Die Kurzfassung: Preisschwellen wirken auch auf OTTO, aber anders als im eigenen Shop. Zum psychologischen Effekt gebrochener Preise kommt ein technischer: OTTO-Kunden filtern nach Preisspannen, und wer knapp über einer Filtergrenze liegt, taucht in einem ganzen Ergebnisbereich nicht auf. Gleichzeitig steht jede Rabattdarstellung unter dem Rechtsrahmen der Preisangabenverordnung. Nach § 11 PAngV muss bei jeder Bekanntgabe einer Preisermäßigung gegenüber Verbrauchern der niedrigste Gesamtpreis der letzten 30 Tage angegeben werden — diese Pflicht gilt seit dem 28. Mai 2022. Bei Streichpreisen knüpft sie an den gegenübergestellten Preis an, der der günstigste der letzten 30 Tage sein muss. Wer diese drei Ebenen — Psychologie, Filterlogik, Recht — getrennt behandelt, verliert entweder Sichtbarkeit oder handelt sich Abmahnrisiko ein. Dieser Artikel bringt sie zusammen.
Warum Preisschwellen auf einem Marktplatz doppelt wirken
Die klassische Schwellenpreislogik ist bekannt: 49,90 Euro fühlt sich anders an als 50,00 Euro, 199 Euro anders als 200 Euro. Der Unterschied entsteht nicht durch den Betrag, sondern durch die Ziffer, die das Auge zuerst erfasst. Der Effekt gehört zu den robustesten Werkzeugen der Preispsychologie und ist in Studien wie im Alltag vielfach belegt.
Auf einem Marktplatz kommt eine zweite, härtere Ebene dazu. OTTO-Kunden arbeiten stark mit Filtern, und Preisfilter sind fast immer an runden Grenzen ausgerichtet — bis 50 Euro, 50 bis 100 Euro, 100 bis 200 Euro. Ein Artikel zu 50,90 Euro ist damit nicht "ein Euro teurer" als einer zu 49,90 Euro, sondern in einem kompletten Filtersegment nicht vorhanden.
Diese binäre Wirkung unterschätzen viele Händler. Im eigenen Shop kostet ein Preis knapp über der Schwelle etwas Konversion. Auf OTTO kostet er im ungünstigen Fall die gesamte Sichtbarkeit in dem Segment, in dem preissensible Käufer suchen.

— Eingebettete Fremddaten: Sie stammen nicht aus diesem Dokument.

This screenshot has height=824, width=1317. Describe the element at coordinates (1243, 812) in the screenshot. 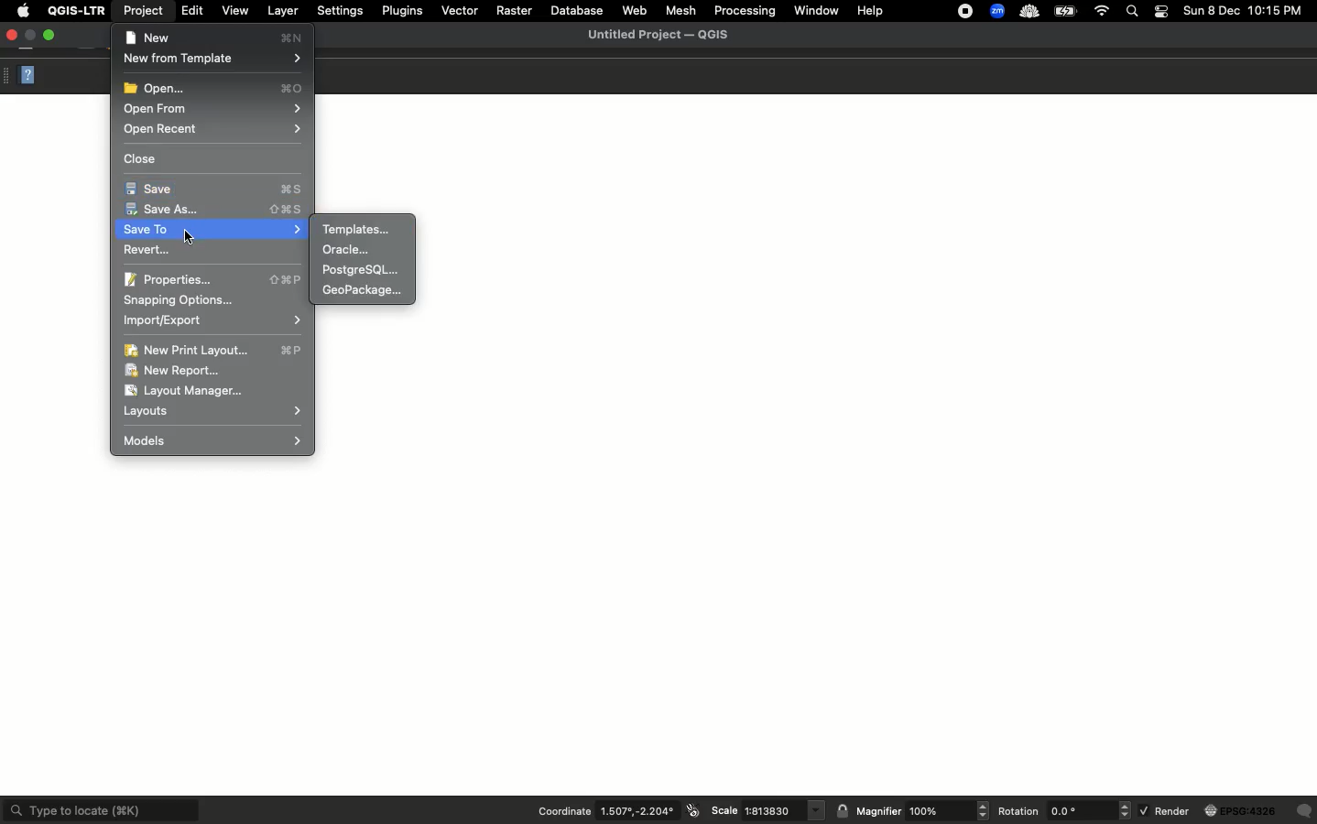

I see `globe` at that location.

Die dritte Ebene ist der direkte Vergleich. Auf einem Marktplatz stehen Ihre Artikel neben denen des Wettbewerbs, oft in derselben Kachelreihe. Der Preis ist dort keine isolierte Information, sondern ein Vergleichswert. Ein gebrochener Preis wirkt in diesem Umfeld anders als ein glatter, weil er ein präzises Kalkulieren signalisiert.
Praktisch heißt das: Bevor Sie über Cent-Optik nachdenken, prüfen Sie die relevanten Filtergrenzen Ihrer Kategorie. Die Schwelle, die Ihnen Umsatz bringt, ist oft nicht 49,99 gegen 50,00, sondern 99 gegen 101.

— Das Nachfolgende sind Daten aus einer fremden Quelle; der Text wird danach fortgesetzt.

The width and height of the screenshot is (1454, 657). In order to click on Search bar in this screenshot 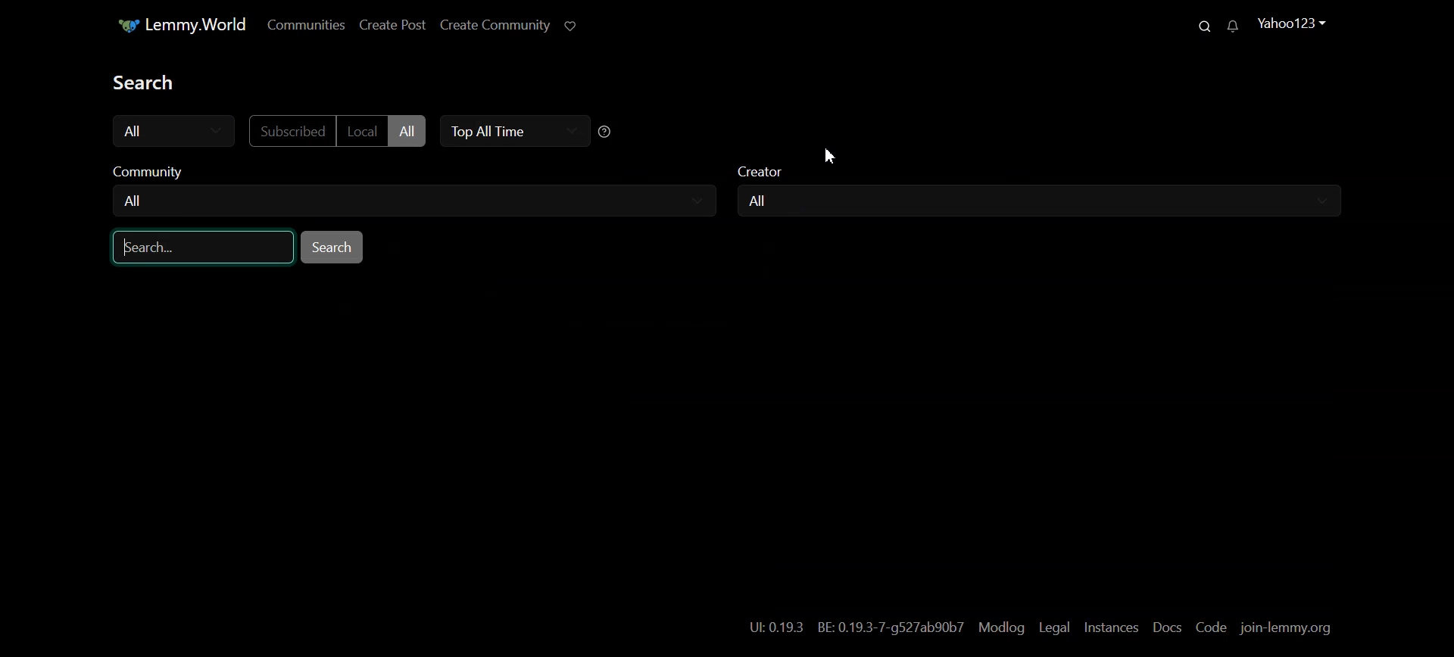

Die drei Schwellentypen, die Sie unterscheiden müssen
Erstens die Wahrnehmungsschwelle. Sie entsteht durch die führende Ziffer und den Nachkommabereich. Gebrochene Preise wie 39,95 Euro erzeugen einen Preiseindruck, der näher an 39 als an 40 liegt. Der Effekt ist am stärksten im niedrigen und mittleren Preisbereich und schwächt sich bei hochpreisigen Artikeln ab, bei denen glatte Preise Wertigkeit signalisieren können.
Zweitens die Filterschwelle. Sie ist rein technisch und liegt fast immer auf runden Beträgen. Diese Schwelle interessiert sich nicht dafür, wie Ihr Preis wirkt, sondern nur, ob er in einer Spanne liegt. Für Sortimente rund um 50, 100 oder 200 Euro ist sie der wichtigere Hebel.

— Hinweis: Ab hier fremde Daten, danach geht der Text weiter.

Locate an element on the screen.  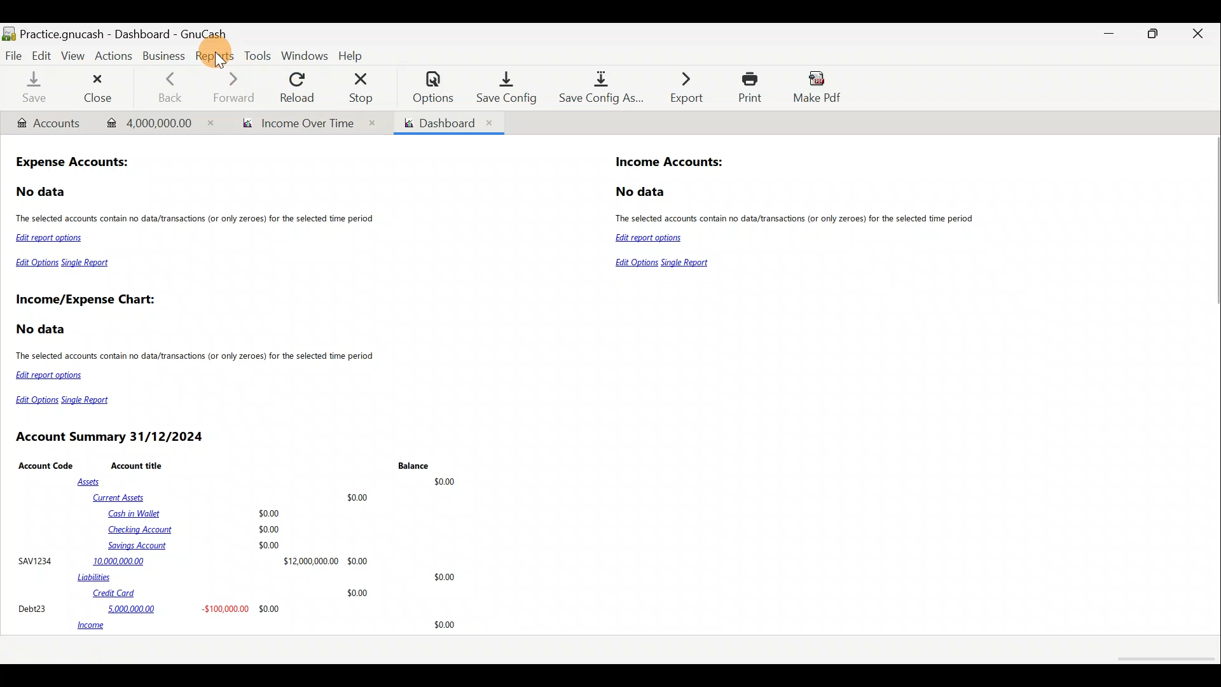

Drittens die Wettbewerbsschwelle. Sie ist der Preis, ab dem Sie in Vergleichslisten hinter einen konkreten Mitbewerber rutschen. Diese Schwelle bewegt sich täglich und lässt sich nicht mit einer statischen Preisliste treffen.
Der Fehler in der Praxis ist, alle drei mit derselben Regel bedienen zu wollen. Eine Anweisung wie "immer auf ,99 enden" erfüllt die Wahrnehmungsschwelle und verletzt gleichzeitig regelmäßig die Filterschwelle, wenn der Zielpreis bei 100,99 landet.
Sinnvoller ist eine Hierarchie: Zuerst wird die Filtergrenze eingehalten, dann die Wettbewerbsposition geprüft, und erst danach wird der Preis auf eine gebrochene Endung optimiert. Diese Reihenfolge ist wichtig, weil die Filterschwelle den größten Sichtbarkeitseffekt hat und die Endziffer den kleinsten.
Wer Preispositionierung gegenüber dem Wettbewerb grundsätzlicher aufziehen will, findet die Systematik in unserem Beitrag zur OTTO Preisstrategie im Wettbewerb.
Streichpreise und UVP: der Rechtsrahmen 2026
Sobald Sie eine Preisermäßigung darstellen, greift § 11 der Preisangabenverordnung. Danach muss bei jeder Bekanntgabe einer Preisermäßigung für eine Ware gegenüber Verbrauchern der niedrigste Gesamtpreis angegeben werden, der innerhalb der letzten 30 Tage vor Anwendung der Ermäßigung angewendet wurde. Diese Pflicht besteht seit dem 28. Mai 2022 und gilt für Onlinehandel und stationären Handel gleichermaßen.
Bei der Werbung mit gegenübergestellten Statt- und Streichpreisen knüpft die Pflicht an den gegenübergestellten Preis an. Dieser Preis muss der günstigste der letzten 30 Tage sein. Es genügt also nicht, irgendeinen früheren höheren Preis zu zeigen — es muss der niedrigste aus dem Referenzzeitraum sein.
Bei der unverbindlichen Preisempfehlung ist die Abgrenzung entscheidend. Eine reine Gegenüberstellung von eigenem Preis und Herstellerempfehlung wird rechtlich anders bewertet als eine Rabattdarstellung. Wird die UVP jedoch durchgestrichen oder mit einer prozentualen Ersparnis versehen, liegt keine bloße Preisgegenüberstellung mehr vor, sondern die Werbung mit einer konkreten Preisermäßigung — und damit ein Fall des § 11 PAngV.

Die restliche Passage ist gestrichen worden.